ANTONIO PRATA
10/04/2016 02h00
Talvez algum dia, nas
próximas décadas, você esbarre nessa crônica, pela internet. Talvez uma tia
comente, "lembro de um texto que o teu pai te escreveu quando você era
bebê, era sobre uma praça, acho, cê já leu?" Talvez eu mesmo te mostre, na
adolescência, vai saber?
Essa crônica é sobre
uma praça, sim, sobre uma tarde que a gente passou na praça, no dia 5 de abril
de 2016 (ontem). Não é nenhuma história extraordinária a que vou te contar. É
uma história simples, feita de elementos simples como é feita a maior parte da
vida da gente, esses 99% de que a gente desdenha, sempre esperando por
acontecimentos extraordinários.
Mas acontecimentos extraordinários são raros,
como a própria palavra "extraordinários" já diz, aí a vida passa e a
gente não aproveitou. Pois hoje você me fez aproveitar a vida, Daniel, por isso
resolvi te escrever, agradecendo.
Eu tava lá em casa,
triste de tudo.
Triste com os rumos do país, mais triste ainda com outras
questões paralelas inteiramente irrelevantes para a pátria, mas especialmente
doloridas para este patrício, então você cruzou a sala sorrindo no colo da
Jéssica e me deu uma vontade louca de passarmos um tempo juntos.
Falei,
"Queca, dá esse menino aqui, a gente vai na praça, eu e ele, vamos, Dani?

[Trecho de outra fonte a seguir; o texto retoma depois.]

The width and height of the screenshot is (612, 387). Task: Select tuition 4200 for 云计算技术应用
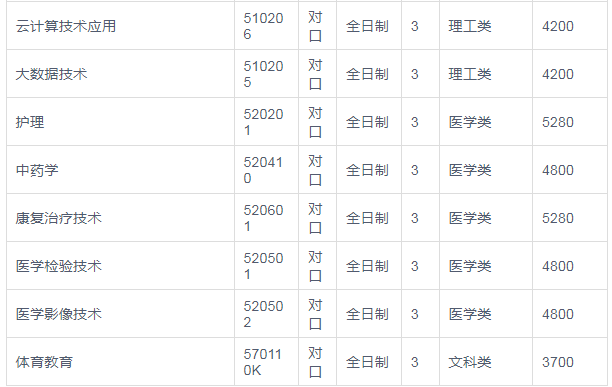click(558, 26)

Só os homens?". Eu te botei no carrinho, descemos pelo elevador e ganhamos
a rua.
Você ia batendo as
pernas, eufórico, apontando as coisas e soltando seus grunhidinhos, como que
querendo me mostrar o que vê a caminho da praça, com a Jéssica, todas as
manhãs. Eu ia dando nome às coisas. É, Dani, é a árvore. É, é o carro.
É o
caminhão. As pessoas que a gente cruzava abriam sorrisos pra você e depois pra
mim. Nós sorríamos de volta, eu por orgulho, você por simpatia -você é assim
desde que nasceu, de bem com a vida, tão diferente deste teu pai, sempre
angustiado, aflito, procurando cabelo em ovo.
Chegamos na praça. Eu
quis te pôr no balanço, mas você me apontou o túnel de concreto. Te coloquei
numa ponta do túnel, fui andando em direção à outra, sumi de vista por uns
segundos e você deu uma resmungada, achando que eu ia te abandonar ali, mas
então me agachei e apareci do outro lado. Você achou aquilo hilário —"O
cara tava aqui, sumiu e apareceu lá!"—, deu uma gargalhada e veio
engatinhando até mim.
Fui te pegar no colo,
mas você se esquivou e olhou pra outra ponta. Entendi a brincadeira, corri até
a outra ponta, me agachei. Você me viu, gargalhou de novo —"Agora o cara
tá do outro lado!
Que loucura!"—, foi até lá, me mandou voltar e nós
ficamos perdidos nisso pelo que me pareceram horas: eu aparecia numa ponta do
túnel, você engatinhava até lá, eu corria pra outra, você vinha de novo.
Quando me dei conta
-não vou dizer que meus problemas tivessem sumido, que a tristeza houvesse
passado, mas...-, eu estava, como diria o poeta, comovido como o diabo.
De noite, deitado na
cama, eu me consolaria: esse mundo é uma tragédia, o Brasil tá ferrado e eu
também não me sinto muito legal, mas eu tenho um filho que põe sorrisos no
rosto de quem passa e que com algumas gargalhadas reconforta o meu coração.
Enquanto
isso, no quarto ao lado, você estaria se perguntando: "O cara sumia de um
lado, aparecia do outro, como será que ele faz? É truque? É mágica?".
Depois dormiríamos, acreditando que tudo iria ficar bem.